Show HN: OpenGravity – A zero-install, BYOK vanilla JS clone of Antigravity
22 points
2 hours ago
| 2 comments
| github.com
| HN
Hi. I’m a high school student studying for my GCSEs. I was using Google Antigravity heavily for my side projects, but I kept hitting the usage limits, and getting random "agent terminated" errors. So I decided to try build my own version of the IDE. I love the UI, so I copied it as accurately as possible, and then hooked up some logic into it, including the INCREDIBLY finicky webcontainer api.

I tried to keep it super lightweight, no build steps, or dependencies, and now that its open source, I'm hoping people can build things on top of it that arent possible with closed source tools, like complex custom agent workflows.

Some screenshots: - https://github.com/ab-613/OpenGravity/blob/main/examples/scr... - https://github.com/ab-613/OpenGravity/blob/main/examples/htm...

What it's made from:

- Pure Vanilla JS: no react, vue, or build step. Built entirely in plain HTML/CSS/JS to keep it super lightweight.

- WebContainer API and xterm.js: Instead of faking a terminal, I (after much pain) hooked up the WebContainer API so the AI agent has a real, in browser linux environment to run shell commands, install dependencies, and edit local files.

- BYOK (Bring Your Own Key): API key ALWAYS stays in localStorage.

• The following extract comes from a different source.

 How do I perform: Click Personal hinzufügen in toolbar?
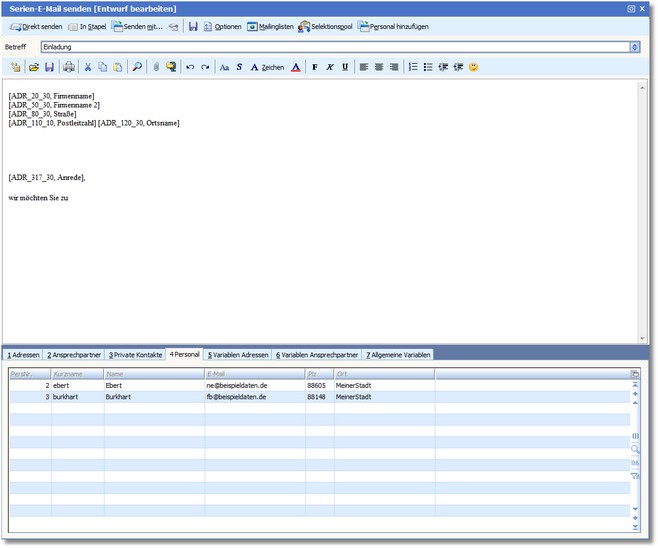[393, 26]
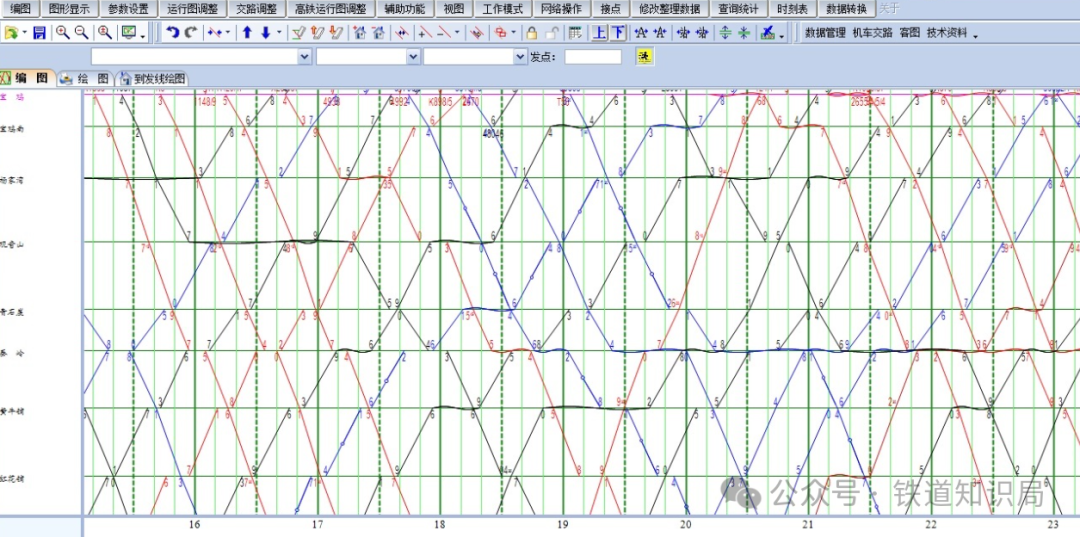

Whats currently happening:

- It works, but it's an alpha. The AI can proactively start projects going properly and edit files, but because I built this over a few days before my exams, a lot of the UI dropdowns and buttons are currently just hardcoded placeholders.

- I’m open sourcing it early because I think the foundation of a Vanilla JS + WebContainer IDE is really strong, and I'd love to see where the community takes it while I'm doing my exams.

- Live demo: https://opengravity.pages.dev (Zoom out to 80% if not full screen. It will prompt for a gemini api key on load). Start by uploading a folder, then you can fiddle with the terminal and agent, and see how it goes!

Would love to hear feedback on the code, the WebContainer integration, or how to improve the agent loop!

kushalpandya
1 hour ago
[-]
Should've named it ZeroGravity to stay true to its design goals.
reply
ab613
23 minutes ago
[-]
Just realised, I was worried that the logo I made (see README) wouldnt work with this name, but then I realised it could actually go quite well being a "0"! (And yes, I know, it looks a bit like an avocado...)
reply
ab613
1 hour ago
[-]
that... is a way better name. I might honestly have to rename the repo to that after I finish my exams!
reply
Ajay__soni
1 hour ago
[-]
Good luck for your exams!
reply
ab613
1 hour ago
[-]
Thanks so much! Going to need it haha.
reply
davedigerati
38 minutes ago
[-]
would be inclined to use it just to flex that name "yeah I built this in Zero Gravity..."
reply
ab613
32 minutes ago
[-]
Haha exactly! 'yeah, no IDE installed, just coding in zero gravity.' I might actually have to rebrand it this weekend then.
reply
ab613
1 hour ago
[-]
Edit: A mod suggested I add in how I actually use this! Right now, its honestly just a massive side project that serves as a fun distraction from my GCSE revision. But I mainly use it to test out quick HTML/CSS/JS ideas in my browser when I get an idea, without needing to boot up a full dev environment or worry about rate limits.